Emit a verbatim copy of the lines below from the line with "Twitter (294, 758)" through the line with "Streit (19, 1910)", excluding pictures and everything outside that range.

___ RECORDS PROVIDED ___

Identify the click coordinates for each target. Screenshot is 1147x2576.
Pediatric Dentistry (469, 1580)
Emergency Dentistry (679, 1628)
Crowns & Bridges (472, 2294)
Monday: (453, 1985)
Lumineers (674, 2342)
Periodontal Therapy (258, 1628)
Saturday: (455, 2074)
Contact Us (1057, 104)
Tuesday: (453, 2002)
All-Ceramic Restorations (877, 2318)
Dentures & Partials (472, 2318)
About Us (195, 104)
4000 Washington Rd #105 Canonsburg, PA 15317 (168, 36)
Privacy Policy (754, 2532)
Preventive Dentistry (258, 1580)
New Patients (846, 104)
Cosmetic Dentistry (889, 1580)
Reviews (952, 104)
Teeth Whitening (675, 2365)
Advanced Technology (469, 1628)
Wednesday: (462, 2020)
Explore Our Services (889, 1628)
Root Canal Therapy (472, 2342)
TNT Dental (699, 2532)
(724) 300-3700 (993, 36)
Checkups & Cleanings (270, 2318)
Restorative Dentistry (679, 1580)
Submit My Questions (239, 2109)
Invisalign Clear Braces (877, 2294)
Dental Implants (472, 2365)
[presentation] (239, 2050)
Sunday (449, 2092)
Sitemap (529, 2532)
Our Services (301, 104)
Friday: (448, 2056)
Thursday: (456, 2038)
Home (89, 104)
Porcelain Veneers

___
___ RECORDS PROVIDED ___

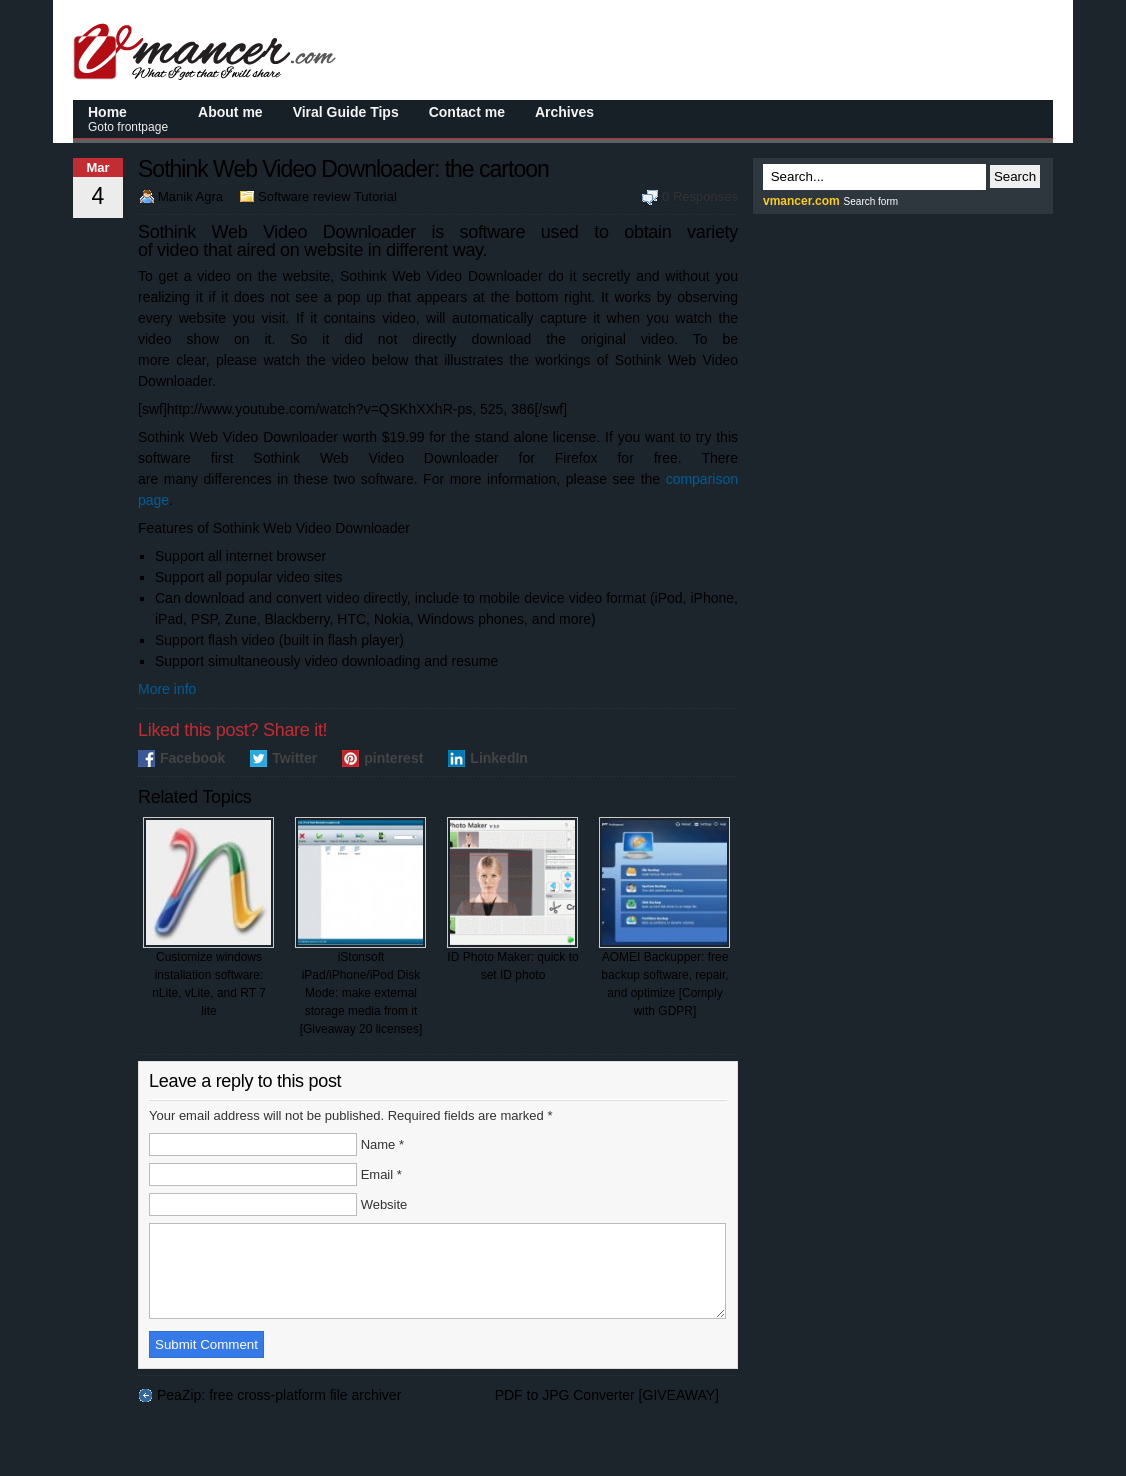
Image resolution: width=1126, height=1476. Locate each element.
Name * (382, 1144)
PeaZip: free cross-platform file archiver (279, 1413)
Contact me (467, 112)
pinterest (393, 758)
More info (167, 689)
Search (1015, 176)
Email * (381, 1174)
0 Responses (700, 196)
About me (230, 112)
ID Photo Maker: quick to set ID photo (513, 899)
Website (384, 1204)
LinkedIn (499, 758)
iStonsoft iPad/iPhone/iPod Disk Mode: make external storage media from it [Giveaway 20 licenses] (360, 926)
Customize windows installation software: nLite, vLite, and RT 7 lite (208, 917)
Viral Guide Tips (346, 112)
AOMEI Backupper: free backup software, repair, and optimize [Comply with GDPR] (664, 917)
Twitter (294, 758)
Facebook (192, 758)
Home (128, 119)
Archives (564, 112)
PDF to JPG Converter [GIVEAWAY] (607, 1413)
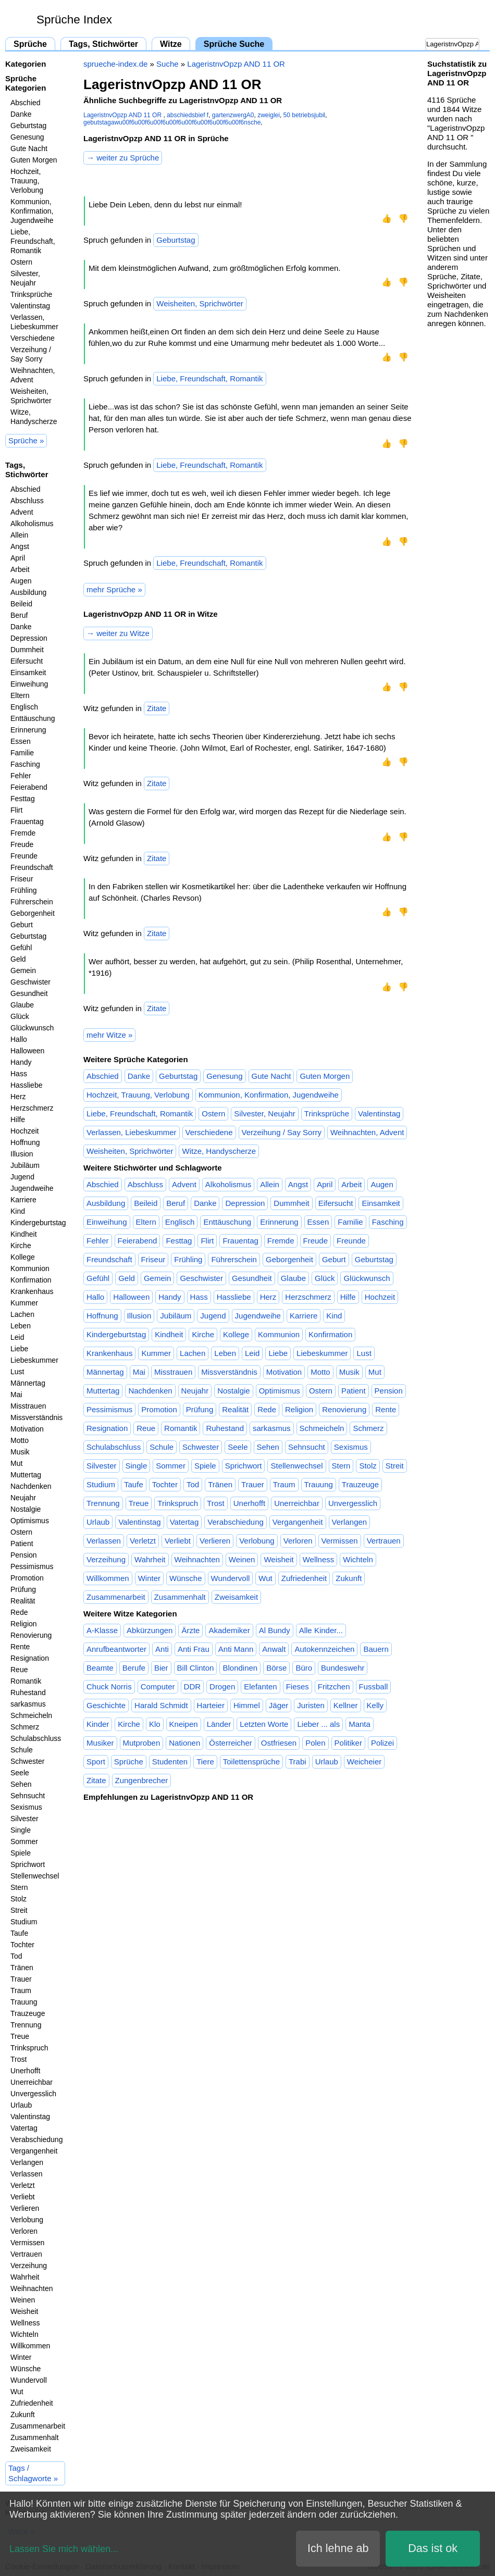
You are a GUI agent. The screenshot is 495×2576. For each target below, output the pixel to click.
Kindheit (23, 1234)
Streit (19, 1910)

___

*ANSWER TO THIS EXERCISE:*
Twitter (294, 758)
Facebook (192, 758)
Home (128, 119)
Archives (564, 112)
PDF to JPG Converter [GIVEAWAY] (607, 1413)
You are a GUI agent. The screenshot is 495×2576. For each target below, output the pixel to click.
Kindheit (23, 1234)
Streit (19, 1910)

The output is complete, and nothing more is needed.